Bringing back black money from abroad has been one of the pet issues of the Narendra Modi government. Black money is essentially money on which taxes have not been paid. An estimate by Washington-based research and advocacy group Global Financial Integrity in its report Illicit Financial Flows from Developing Countries: 2003-2012, suggests that around $439.6 billion of black money left Indian shores, between 2003 and 2012.

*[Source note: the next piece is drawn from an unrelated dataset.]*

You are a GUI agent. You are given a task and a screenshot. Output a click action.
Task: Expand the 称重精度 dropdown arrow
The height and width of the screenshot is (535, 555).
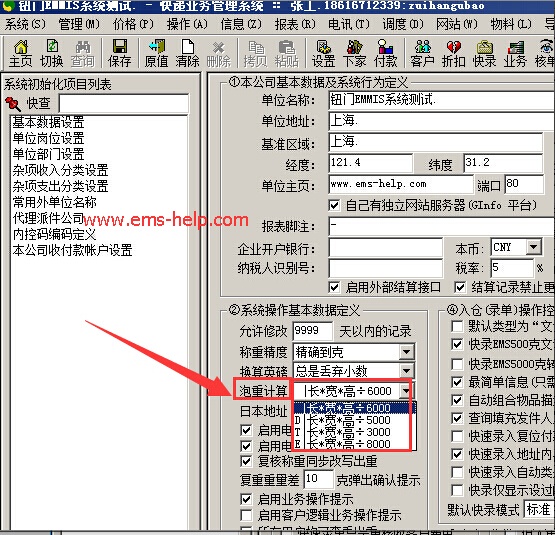[x=406, y=352]
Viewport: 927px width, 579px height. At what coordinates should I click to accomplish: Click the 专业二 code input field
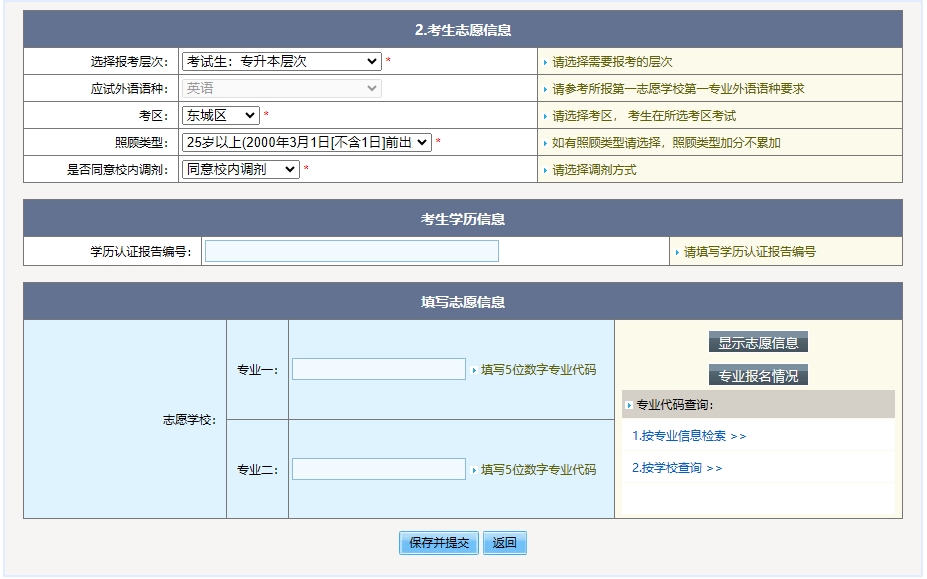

India is ranked fourth (behind China, Russia and Mexico) when it comes to the total amount of black money leaving a developing country. The interesting thing nonetheless is that the quantum of money leaving India increased dramatically during the Congress-led UPA regime. In 2003, around $10.18 billion left the country. By 2012, it had jumped by more than nine times to $94.8 billion. Interestingly, the number in 2009 was at $29 billion. This clearly tells us that the second term of the UPA, which started in May 2009, was fairly corrupt. Also the amount of money leaving China grew by less than four times between 2003 and 2012. In case of Russia, the increase was three times. For Mexico, the increase was less than two times. Hence the jump in India's case was clearly the highest.
The $439.6 billion that left the country was equal to around 23 per cent of India's GDP of $1.88 trillion in 2013. It is a large amount of money and hence the Modi government's interest in bringing this money back seems justified.
While things may always be possible, what we need to look at is whether they are probable. And the answer in this case is no. Conventional wisdom has it that all this money is lying in Swiss banks. But that is an incorrect assumption to make.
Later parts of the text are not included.